Notwithstanding the foregoing, if required to avoid accelerated taxation or tax penalties under Section 409A of the Code, a Change in Control shall be deemed to have occurred for purposes of the settlement of the Award only if a “change in the ownership of the corporation,” a “change in effective control of the corporation” or a “change in the ownership of a substantial portion of the assets of the corporation,” within the meaning of Section 409A(a)(2)(A)(v) of the Code shall also be deemed to have occurred.
(e) The term “Disability” means the absence of the Employee from the Employee’s duties with the Company or any of its Affiliates on a full-time basis for at least 180 consecutive days as a result of incapacity due to mental or physical illness or injury which is determined by the Committee in its sole discretion to be permanent. Notwithstanding the foregoing, if required to avoid accelerated taxation or tax penalties under Section 409A of the Code, a “Disability” shall be deemed to have occurred for purposes of this Agreement only if the Employee is also “disabled” within the meaning of Section 409A(a)(2)(C) of the Code.

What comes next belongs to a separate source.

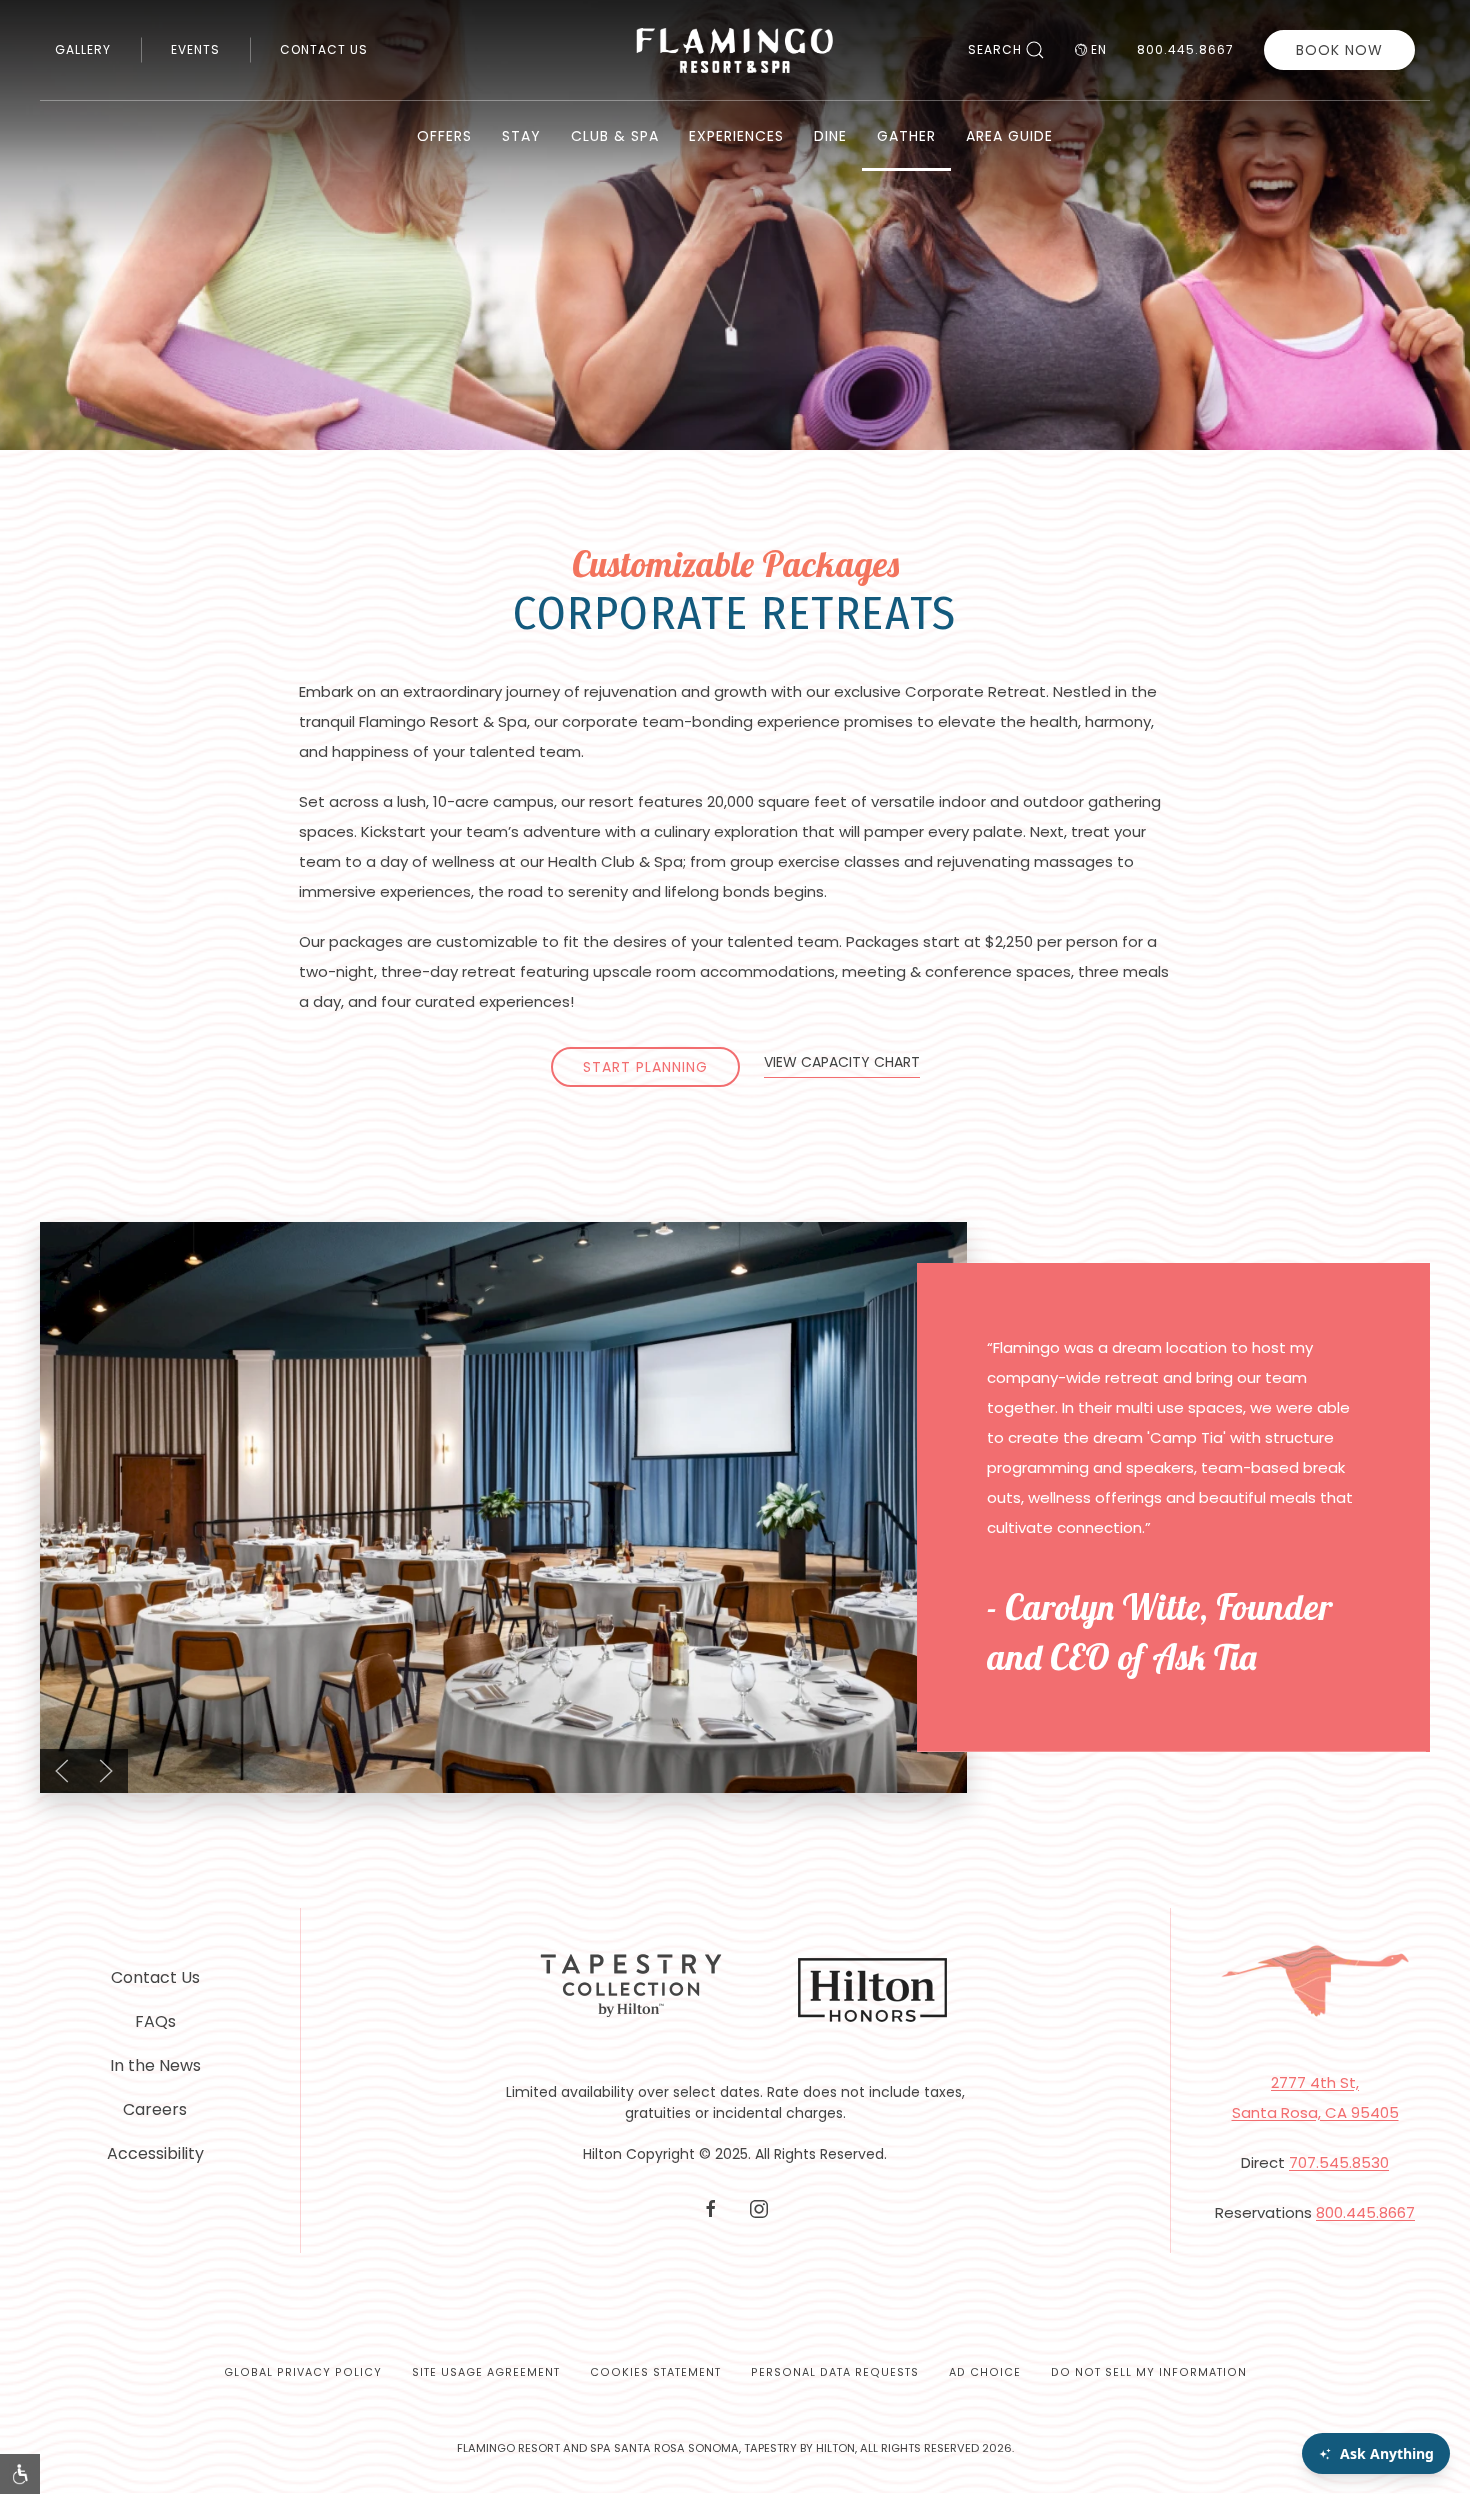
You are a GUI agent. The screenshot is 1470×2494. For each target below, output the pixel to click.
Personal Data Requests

(f) The term “Exempt Person” means: (i) the Company; (ii) any Affiliate of the Company; (iii) any employee benefit plan of the Company or of any Affiliate and any Person organized, appointed or established by the Company for or pursuant to the terms of any such plan or for the purpose of funding any such plan or funding other employee benefits for employees of the Company or any Affiliate of the Company; or (iv) any corporation or other entity owned, directly or indirectly, by the shareholders of the Company in substantially the same proportions as their ownership of capital stock of the Company.
(g) The term “Person” has the meaning given in Section 3(a)(9) of the Exchange Act, as modified and used in Sections 13(d) and 14(d) thereof.
(h) The term “Voting Stock” means the Common Stock and any other securities issued by the Company that entitle the holder thereof to vote generally in the election of members of the Board.
[Signature Page Follows]
IN WITNESS WHEREOF, the Company has caused this Phantom Stock Unit Agreement to be duly executed by an officer thereunto duly authorized, and the Employee has executed this Agreement, all effective as of the date first above written.